Finally I saw an island too good to pass up and setup camp there. Definitely the best camp spot of the trip, with an island all to myself and a great sunset. Burritos for dinner and another tired but fulfilled Brian.



Day 3 - Lough Ree to Shannonbridge (49km)

This day was characterised by endless lakes, starting with the rest of Lough Ree which passed without issue. The morning was gloomy and overcast, but relatively still. I was able to make long crossings and exit the lake with a minimum of unnecessary distance. I was feeling the low water levels with no real flow in the river, but I put the head down through the headwinds regardless. I was excited for Athlone weir which is usually a fun slide but today was another annoying portage.


Passing Clonmacnoise I had a mishap where an open hatch filled with water. Luckily the lids are tied on but it was a nuisance to say the least. I had trouble lighting a wet stove that night and some food got wet. Lesson learned to double check they're sealed!

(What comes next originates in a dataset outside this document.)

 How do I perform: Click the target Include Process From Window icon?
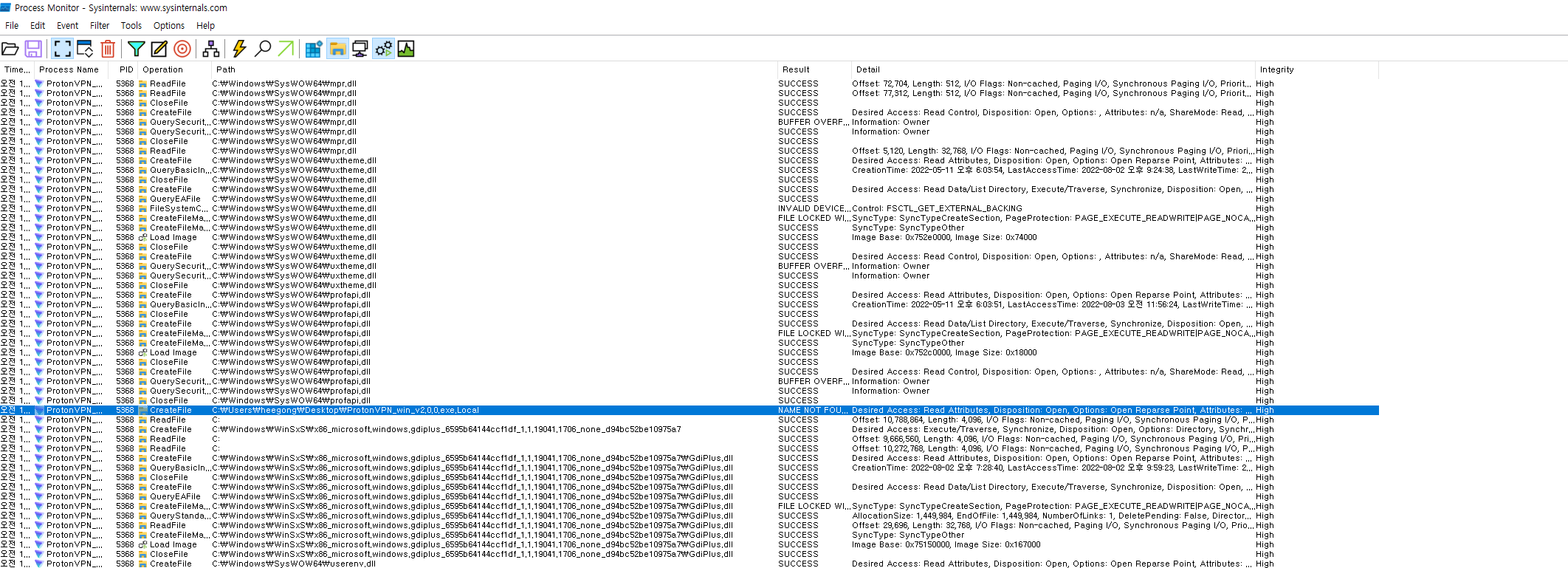tap(182, 49)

Downstream of Shannonbridge, I passed West Offaly Power Station. After 10hrs of paddling I climbed a muddy bank and setup camp. It was actually very muddy, destroyed my gear and almost stole my shoe. Wouldn't recommend this spot but I slept very well.

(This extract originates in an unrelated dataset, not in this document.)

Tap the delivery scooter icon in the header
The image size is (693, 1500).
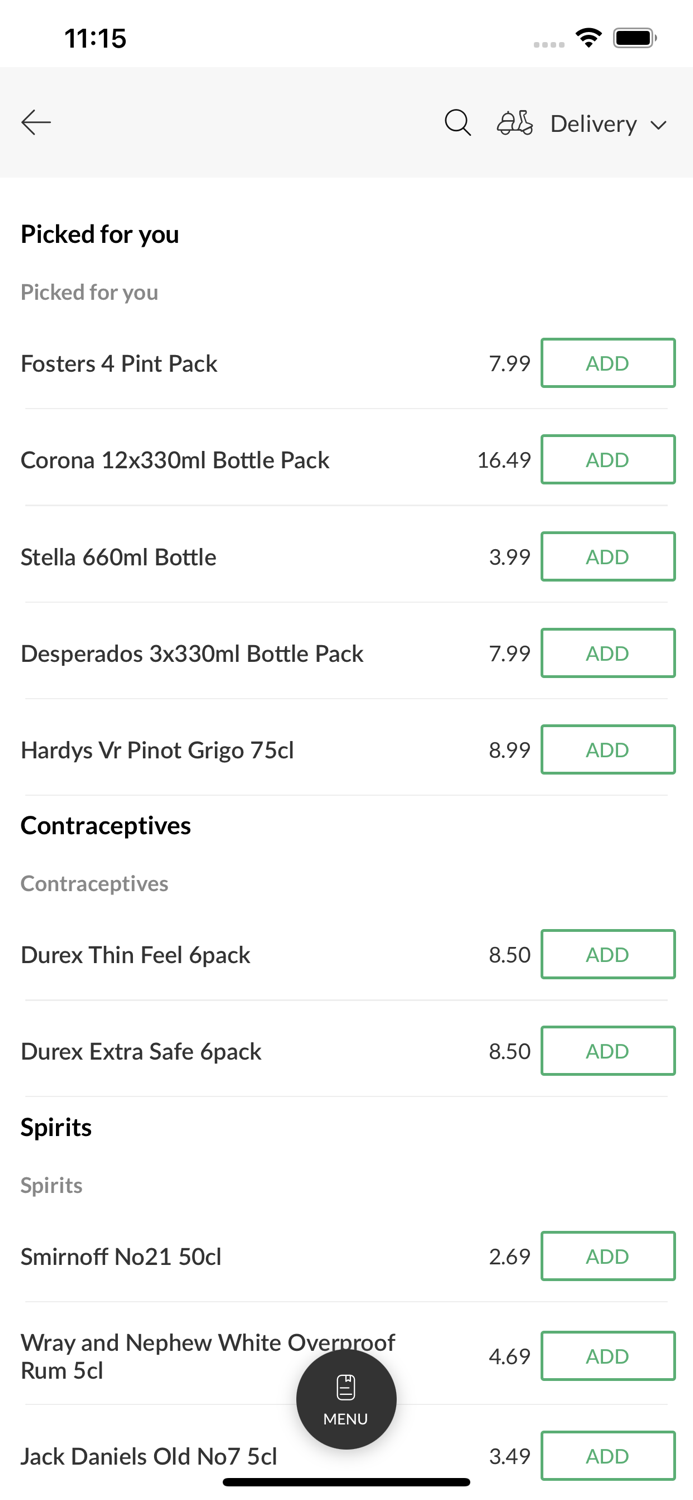[x=514, y=122]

Day 4 - Shannonbridge to Lough Derg (54km)

Nice sections of river today brought cool trees, lots of curious cows and the first rapid that required my helmet at Meelick Weir. I even saw a white tailed eagle overhead. All fun things but I was feeling zapped. The long days were taking their toll by now.

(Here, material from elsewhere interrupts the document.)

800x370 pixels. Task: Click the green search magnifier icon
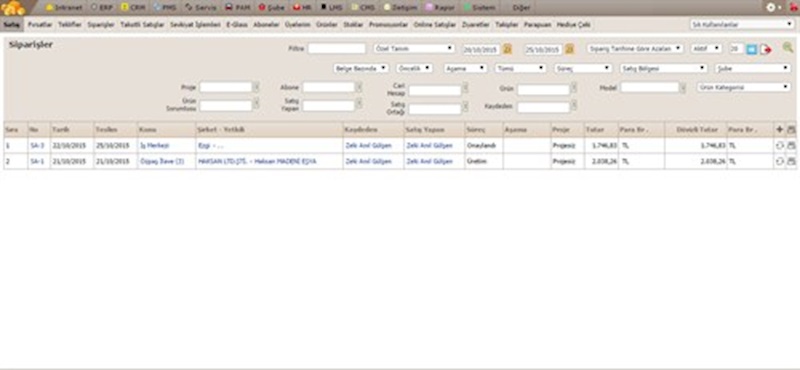[788, 47]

Headwinds made this another 10hr day with essentially no breaks. I had a lot of aches and pains, particularly in my lower back, as well as over ten blisters on my hands. The river widened a lot so I was tactical with my cornering. Or at least I was whenever overly aggressive swans didn't force me out wide!


I was filtering water directly from the river but suspect by now I hadn't been drinking enough (getting out to pee was very inconvenient). I did eat plenty, but this day required lots of music and podcasts to grind through. It was a beautiful moment when I reached Portumna and entered Lough Derg; Ireland's 2nd biggest lake. Gloomy and overcast again, but thankfully calm.


I kept crossings short, jumping between the cover of headlands and islands. The longest crossing was an unavoidable 6km stretch. As I approached it there was a strong headwind so I estimated 1hr 20mins. Skies had cleared a little with sun poking through so it looked perfect to tackle it.


You're never more alone than during these long crossings. As I approached halfway across it I thought someone had it out for me. The skies darkened to near pitch black, the wind picked up and torrential rain pelted me. Then a bright flash.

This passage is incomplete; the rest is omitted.